In Germania, alla fine degli anni Settanta, un industriale corrompe un funzionario di polizia per incrementare le vendite di un nuovo tipo di computer, in grado di individuare e catalogare i giovani eversori politici. 

 

 

L'apologia antiborghese per definizione: non concede scampo. Fassbinder scandaglia la violenza politica con uno sguardo glaciale, chirurgico, privo di ogni romanticismo o retorica, e mette in scena una gioventù che si dibatte tra ideali ormai svuotati e pulsioni autodistruttive. La macchina da presa osserva con distacco, quasi con crudeltà, la progressiva dissoluzione di un gruppo incapace di trasformare la ribellione in azione reale, di dare sostanza concreta a una rabbia che rimane cieca e caotica. In questo senso, l’opera non è soltanto una riflessione sulla lotta armata o sul terrorismo tedesco degli anni '70, ma un vero e proprio manifesto sul fallimento delle ideologie quando si staccano dalla realtà materiale.

 

Ogni inquadratura, ogni gesto dei personaggi vibra di tensione, di alienazione, di un senso di vuoto che sembra non lasciare spiragli.

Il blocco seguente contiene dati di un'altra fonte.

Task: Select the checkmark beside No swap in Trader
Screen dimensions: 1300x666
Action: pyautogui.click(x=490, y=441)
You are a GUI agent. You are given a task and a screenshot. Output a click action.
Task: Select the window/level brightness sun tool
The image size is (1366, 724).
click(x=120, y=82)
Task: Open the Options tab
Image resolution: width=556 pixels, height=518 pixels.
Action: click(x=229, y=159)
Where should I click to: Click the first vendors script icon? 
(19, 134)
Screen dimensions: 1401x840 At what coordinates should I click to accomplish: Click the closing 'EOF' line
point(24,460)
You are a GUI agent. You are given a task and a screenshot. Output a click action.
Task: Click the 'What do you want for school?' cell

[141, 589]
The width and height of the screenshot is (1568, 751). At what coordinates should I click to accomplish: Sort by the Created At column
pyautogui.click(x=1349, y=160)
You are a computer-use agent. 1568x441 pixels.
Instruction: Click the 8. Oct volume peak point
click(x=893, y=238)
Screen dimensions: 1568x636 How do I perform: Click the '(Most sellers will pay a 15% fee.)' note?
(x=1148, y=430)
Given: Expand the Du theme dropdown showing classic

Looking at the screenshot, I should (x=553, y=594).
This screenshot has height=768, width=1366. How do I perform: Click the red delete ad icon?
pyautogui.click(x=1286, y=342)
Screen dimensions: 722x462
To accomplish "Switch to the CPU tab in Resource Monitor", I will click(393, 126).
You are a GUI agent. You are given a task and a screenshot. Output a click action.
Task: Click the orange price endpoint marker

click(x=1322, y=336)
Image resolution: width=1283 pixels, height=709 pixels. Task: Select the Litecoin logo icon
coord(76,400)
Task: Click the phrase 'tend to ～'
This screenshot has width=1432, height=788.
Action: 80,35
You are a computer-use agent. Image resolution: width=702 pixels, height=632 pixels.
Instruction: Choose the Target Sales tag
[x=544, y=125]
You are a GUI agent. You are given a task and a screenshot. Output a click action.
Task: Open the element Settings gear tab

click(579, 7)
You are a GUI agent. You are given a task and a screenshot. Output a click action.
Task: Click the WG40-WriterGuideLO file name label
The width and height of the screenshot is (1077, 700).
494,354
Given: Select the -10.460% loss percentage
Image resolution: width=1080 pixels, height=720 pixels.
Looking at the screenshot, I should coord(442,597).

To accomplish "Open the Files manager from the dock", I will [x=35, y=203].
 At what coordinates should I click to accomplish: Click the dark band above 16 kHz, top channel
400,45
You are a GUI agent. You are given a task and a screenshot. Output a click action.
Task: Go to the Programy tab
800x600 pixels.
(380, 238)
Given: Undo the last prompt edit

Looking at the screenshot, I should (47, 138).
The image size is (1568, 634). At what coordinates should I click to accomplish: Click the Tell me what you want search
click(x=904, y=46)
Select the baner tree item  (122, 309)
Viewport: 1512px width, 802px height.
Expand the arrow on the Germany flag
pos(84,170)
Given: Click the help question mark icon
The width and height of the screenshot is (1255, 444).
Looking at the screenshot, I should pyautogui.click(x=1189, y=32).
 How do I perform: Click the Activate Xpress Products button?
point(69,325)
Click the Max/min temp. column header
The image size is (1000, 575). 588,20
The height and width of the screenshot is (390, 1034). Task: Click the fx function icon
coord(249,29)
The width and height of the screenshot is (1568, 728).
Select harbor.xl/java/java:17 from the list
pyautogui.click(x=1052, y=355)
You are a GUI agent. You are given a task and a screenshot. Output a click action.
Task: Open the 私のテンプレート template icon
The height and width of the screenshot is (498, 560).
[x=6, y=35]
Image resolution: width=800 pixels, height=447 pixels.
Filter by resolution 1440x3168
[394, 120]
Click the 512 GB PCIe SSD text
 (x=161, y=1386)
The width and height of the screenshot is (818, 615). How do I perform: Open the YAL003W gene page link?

Fassbinder non giudica, ma neanche assolve: mostra piuttosto un microcosmo di giovani che si muovono come marionette senza direzione, sospesi in un limbo esistenziale in cui la violenza diventa l’unico linguaggio rimasto, l’ultima illusione di significato. La precisione della messa in scena, il ritmo incalzante eppure claustrofobico, costruiscono un noir feroce, lucido, che scava dentro e non lascia respirare. L’umorismo nero che attraversa certe situazioni non alleggerisce la tensione, ma anzi la rende ancora più disturbante, perché rivela l’assurdità di un mondo che ha perso ogni logica.

 

La società tedesca ritratta è sospesa tra benessere borghese e angoscia politica, tra ideali traditi e cinismo capitalista. In questo terreno ambiguo, Fassbinder coglie la disperazione di chi non trova più un posto, e sceglie la violenza come rifugio. Il risultato è un’opera disturbante e corrosiva, che ancora oggi conserva intatta la sua forza, restituendo con spietata lucidità il volto di una generazione perduta, intrappolata tra utopia e autodistruzione.